— Description of the task —
Line by line, return the data exactly as shown.

** Available records follows **

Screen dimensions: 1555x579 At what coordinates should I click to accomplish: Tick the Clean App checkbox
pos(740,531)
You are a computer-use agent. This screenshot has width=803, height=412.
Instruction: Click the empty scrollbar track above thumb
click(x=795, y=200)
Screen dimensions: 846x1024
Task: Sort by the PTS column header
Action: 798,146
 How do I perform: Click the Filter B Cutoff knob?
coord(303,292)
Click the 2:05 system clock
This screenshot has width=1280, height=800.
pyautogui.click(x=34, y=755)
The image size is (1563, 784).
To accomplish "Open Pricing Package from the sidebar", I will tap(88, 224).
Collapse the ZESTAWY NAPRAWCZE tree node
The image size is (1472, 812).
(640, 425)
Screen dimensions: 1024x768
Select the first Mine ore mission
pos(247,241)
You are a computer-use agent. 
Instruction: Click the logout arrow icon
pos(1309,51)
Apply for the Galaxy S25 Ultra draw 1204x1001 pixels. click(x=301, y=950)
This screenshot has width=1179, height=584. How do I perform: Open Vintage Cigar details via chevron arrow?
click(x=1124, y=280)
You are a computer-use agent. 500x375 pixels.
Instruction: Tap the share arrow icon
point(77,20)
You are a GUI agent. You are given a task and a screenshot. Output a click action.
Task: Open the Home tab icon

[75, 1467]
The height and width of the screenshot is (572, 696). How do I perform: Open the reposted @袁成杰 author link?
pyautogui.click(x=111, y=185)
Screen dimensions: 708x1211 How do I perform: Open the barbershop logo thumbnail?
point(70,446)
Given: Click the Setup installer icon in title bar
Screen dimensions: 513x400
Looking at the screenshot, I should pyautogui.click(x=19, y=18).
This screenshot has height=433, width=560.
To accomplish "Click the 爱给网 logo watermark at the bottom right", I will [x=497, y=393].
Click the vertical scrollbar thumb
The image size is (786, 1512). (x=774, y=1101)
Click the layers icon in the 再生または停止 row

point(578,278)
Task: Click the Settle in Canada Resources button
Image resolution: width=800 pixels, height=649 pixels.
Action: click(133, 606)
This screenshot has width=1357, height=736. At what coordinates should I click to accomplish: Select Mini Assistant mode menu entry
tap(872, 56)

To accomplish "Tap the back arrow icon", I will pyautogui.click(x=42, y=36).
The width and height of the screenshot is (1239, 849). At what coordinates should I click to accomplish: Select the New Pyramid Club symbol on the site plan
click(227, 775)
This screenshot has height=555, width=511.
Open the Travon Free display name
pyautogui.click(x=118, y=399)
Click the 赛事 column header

** End of Available records **

— Result for this task —
Screen dimensions: 1555x579 At what coordinates should I click to accomplish: Tick the Clean App checkbox
pos(740,531)
You are a computer-use agent. This screenshot has width=803, height=412.
Instruction: Click the empty scrollbar track above thumb
click(x=795, y=200)
Screen dimensions: 846x1024
Task: Sort by the PTS column header
Action: 798,146
 How do I perform: Click the Filter B Cutoff knob?
coord(303,292)
Click the 2:05 system clock
This screenshot has width=1280, height=800.
pyautogui.click(x=34, y=755)
The image size is (1563, 784).
To accomplish "Open Pricing Package from the sidebar", I will tap(88, 224).
Collapse the ZESTAWY NAPRAWCZE tree node
The image size is (1472, 812).
(640, 425)
Screen dimensions: 1024x768
Select the first Mine ore mission
pos(247,241)
You are a computer-use agent. 
Instruction: Click the logout arrow icon
pos(1309,51)
Apply for the Galaxy S25 Ultra draw 1204x1001 pixels. click(x=301, y=950)
This screenshot has width=1179, height=584. How do I perform: Open Vintage Cigar details via chevron arrow?
click(x=1124, y=280)
You are a computer-use agent. 500x375 pixels.
Instruction: Tap the share arrow icon
point(77,20)
You are a GUI agent. You are given a task and a screenshot. Output a click action.
Task: Open the Home tab icon

[75, 1467]
The height and width of the screenshot is (572, 696). How do I perform: Open the reposted @袁成杰 author link?
pyautogui.click(x=111, y=185)
Screen dimensions: 708x1211 How do I perform: Open the barbershop logo thumbnail?
point(70,446)
Given: Click the Setup installer icon in title bar
Screen dimensions: 513x400
Looking at the screenshot, I should pyautogui.click(x=19, y=18).
This screenshot has height=433, width=560.
To accomplish "Click the 爱给网 logo watermark at the bottom right", I will [x=497, y=393].
Click the vertical scrollbar thumb
The image size is (786, 1512). (x=774, y=1101)
Click the layers icon in the 再生または停止 row

point(578,278)
Task: Click the Settle in Canada Resources button
Image resolution: width=800 pixels, height=649 pixels.
Action: click(133, 606)
This screenshot has width=1357, height=736. At what coordinates should I click to accomplish: Select Mini Assistant mode menu entry
tap(872, 56)

To accomplish "Tap the back arrow icon", I will pyautogui.click(x=42, y=36).
The width and height of the screenshot is (1239, 849). At what coordinates should I click to accomplish: Select the New Pyramid Club symbol on the site plan
click(227, 775)
This screenshot has height=555, width=511.
Open the Travon Free display name
pyautogui.click(x=118, y=399)
Click the 赛事 column header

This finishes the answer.